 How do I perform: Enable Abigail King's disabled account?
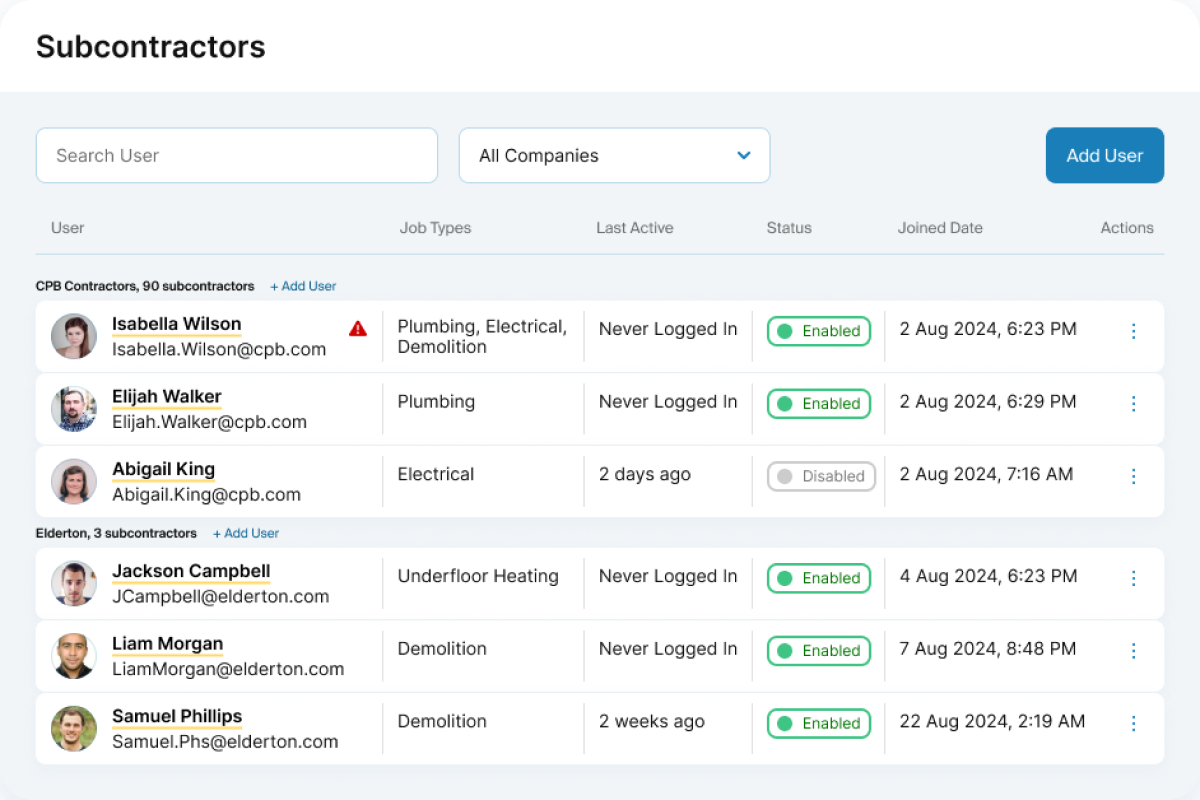(x=821, y=476)
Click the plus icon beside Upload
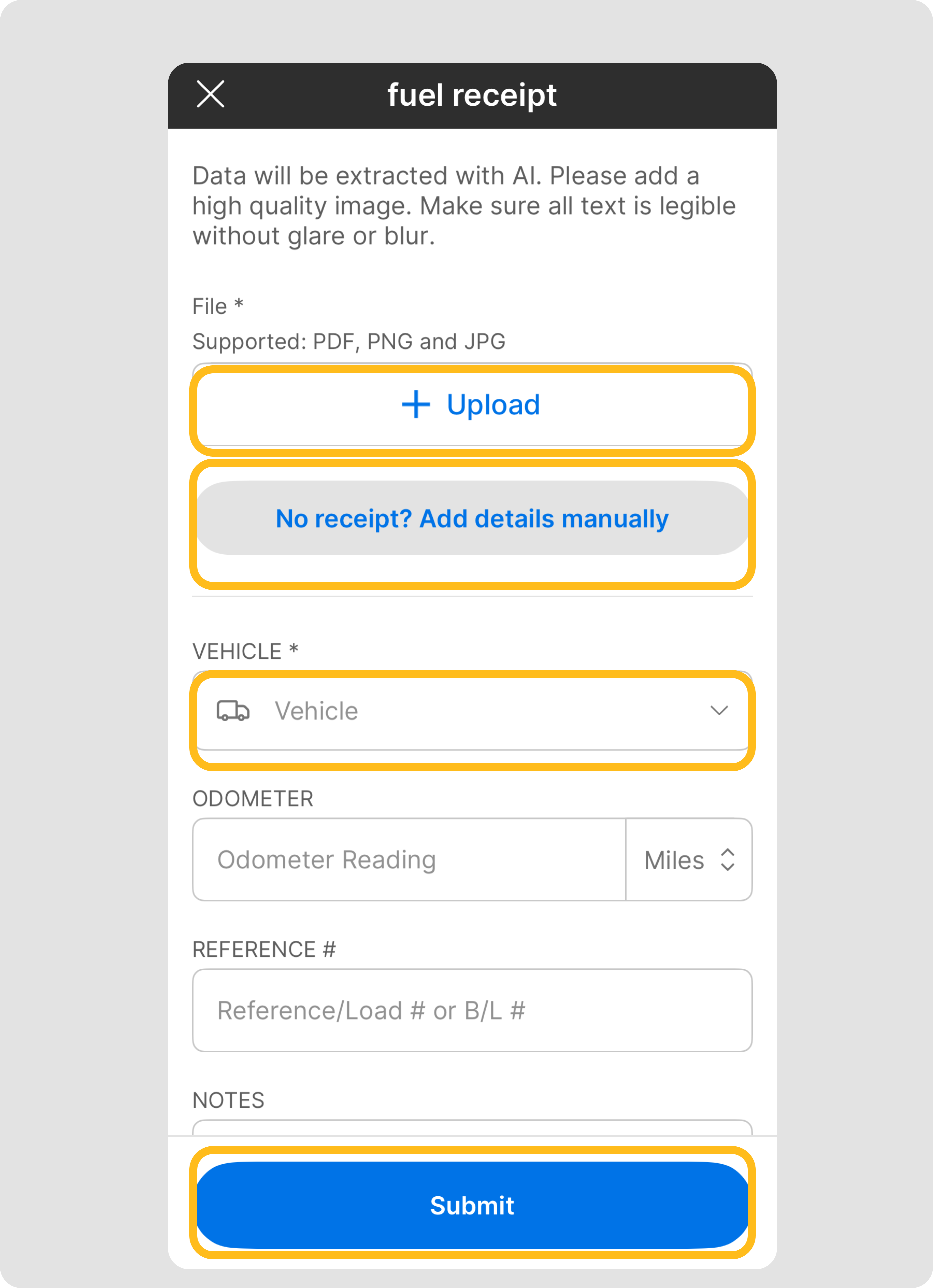Screen dimensions: 933x1288 416,404
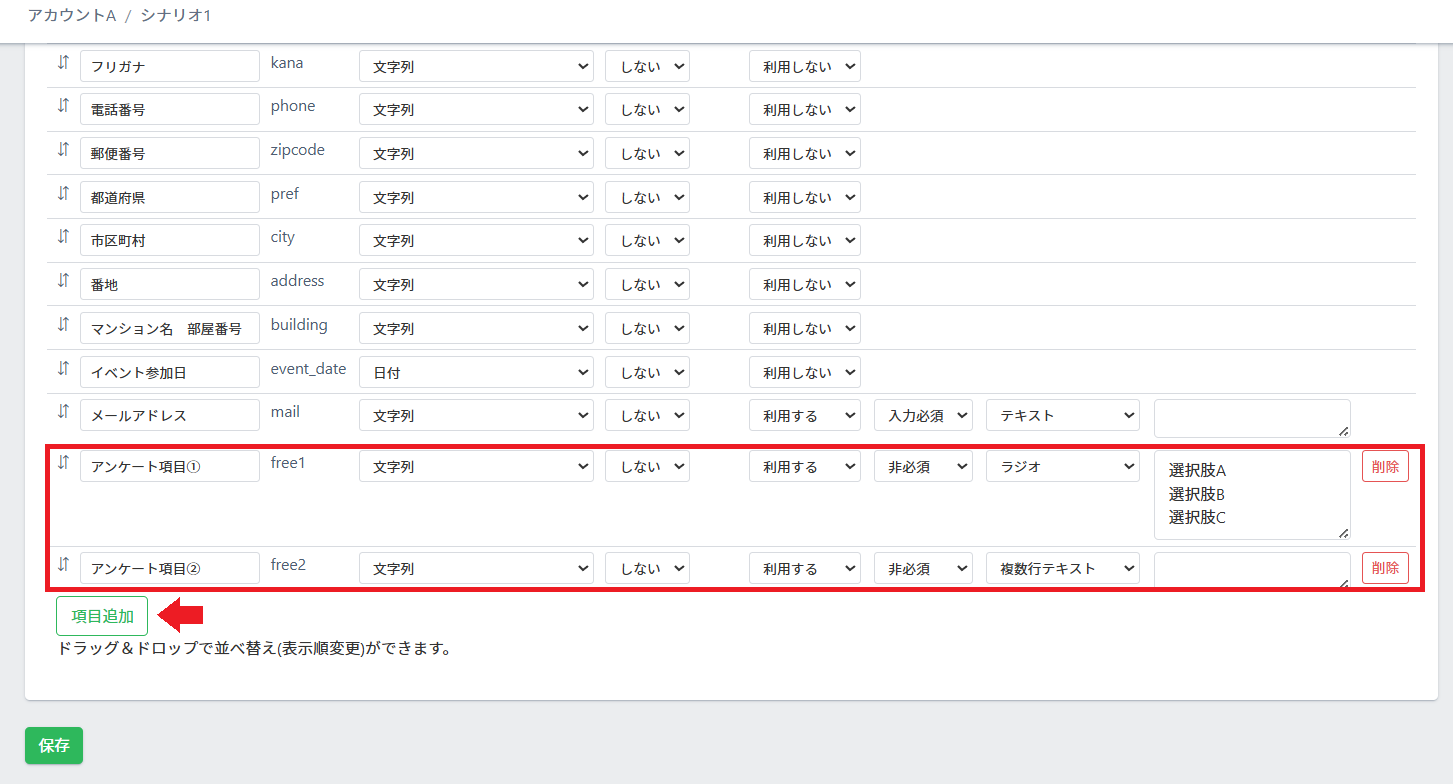Click アカウントA in the breadcrumb
Image resolution: width=1453 pixels, height=784 pixels.
point(72,16)
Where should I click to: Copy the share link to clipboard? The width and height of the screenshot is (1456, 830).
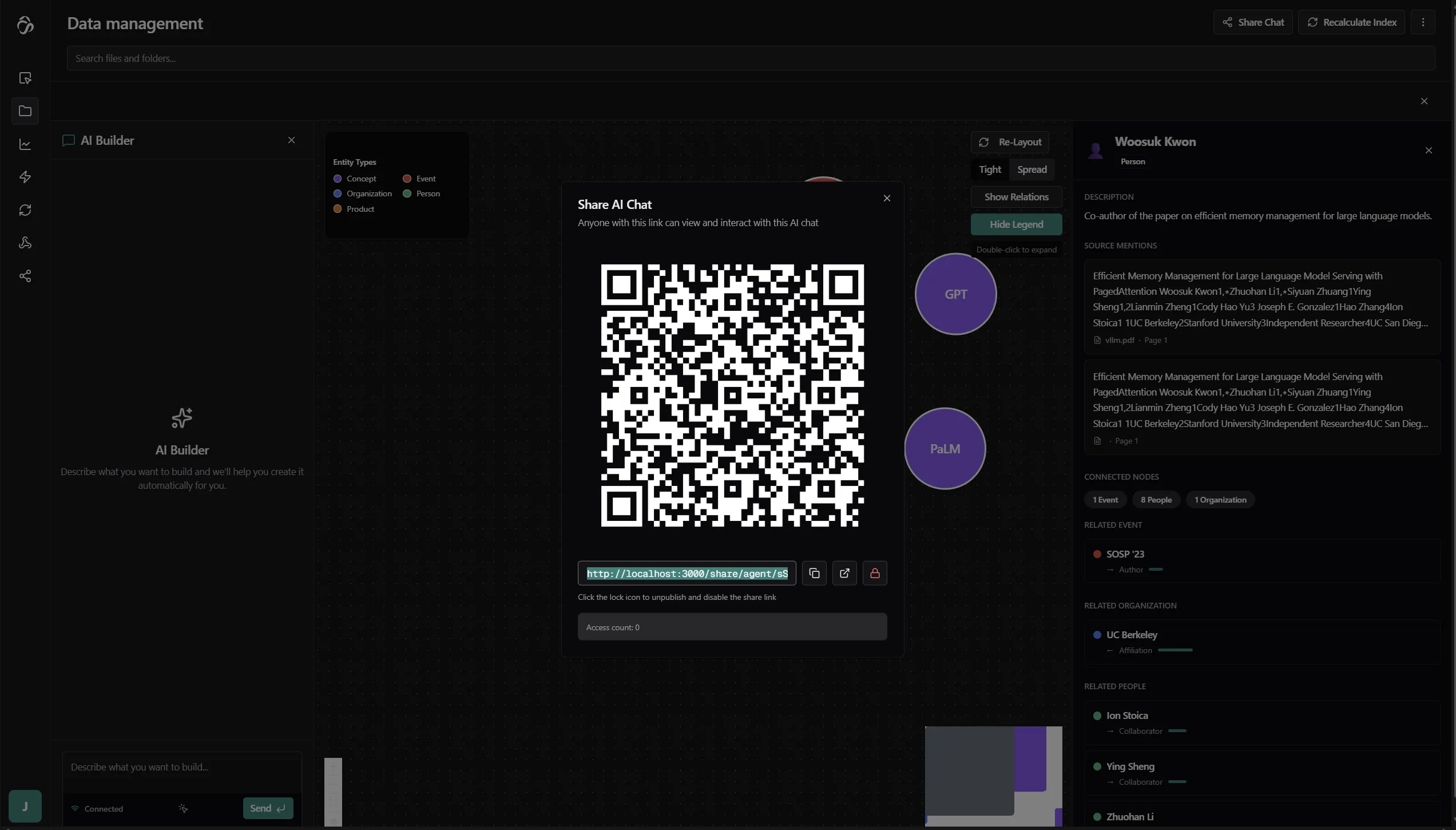pos(814,573)
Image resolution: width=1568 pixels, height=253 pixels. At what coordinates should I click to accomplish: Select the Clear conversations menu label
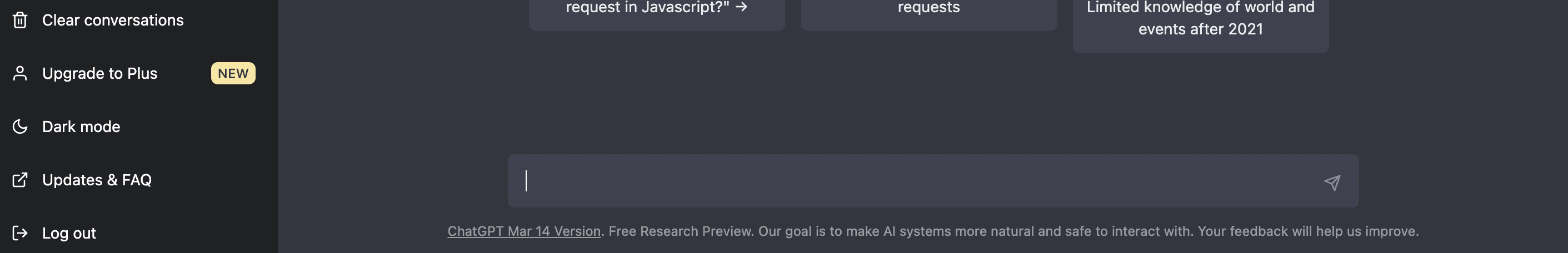point(113,20)
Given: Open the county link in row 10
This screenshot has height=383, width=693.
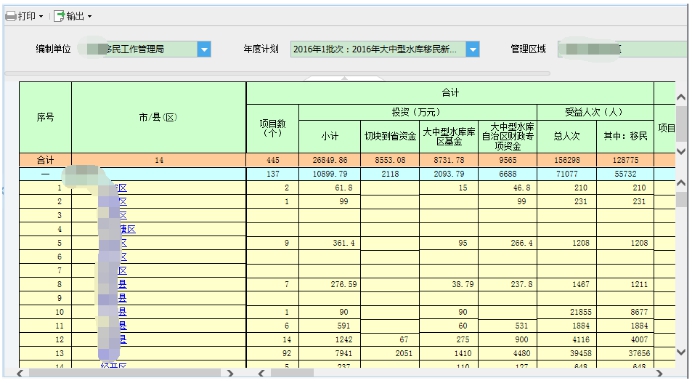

..............................

§ **Opis zadania**
Zastąp w powyższych wierszach „Upload” przez „Download” i przepisz je bez żadnych innych zmian. Obrazów nie umieszczaj w odpowiedzi.

§ **Odpowiedź pisemna**
 How do I perform: Enable Abigail King's disabled account?
(x=821, y=476)
Click the plus icon beside Download
Screen dimensions: 933x1288 416,404
Click アカウントA in the breadcrumb
Image resolution: width=1453 pixels, height=784 pixels.
point(72,16)
Where should I click to: Copy the share link to clipboard? The width and height of the screenshot is (1456, 830).
pos(814,573)
Image resolution: width=1568 pixels, height=253 pixels. At what coordinates should I click to accomplish: Select the Clear conversations menu label
point(113,20)
Given: Open the county link in row 10
This screenshot has height=383, width=693.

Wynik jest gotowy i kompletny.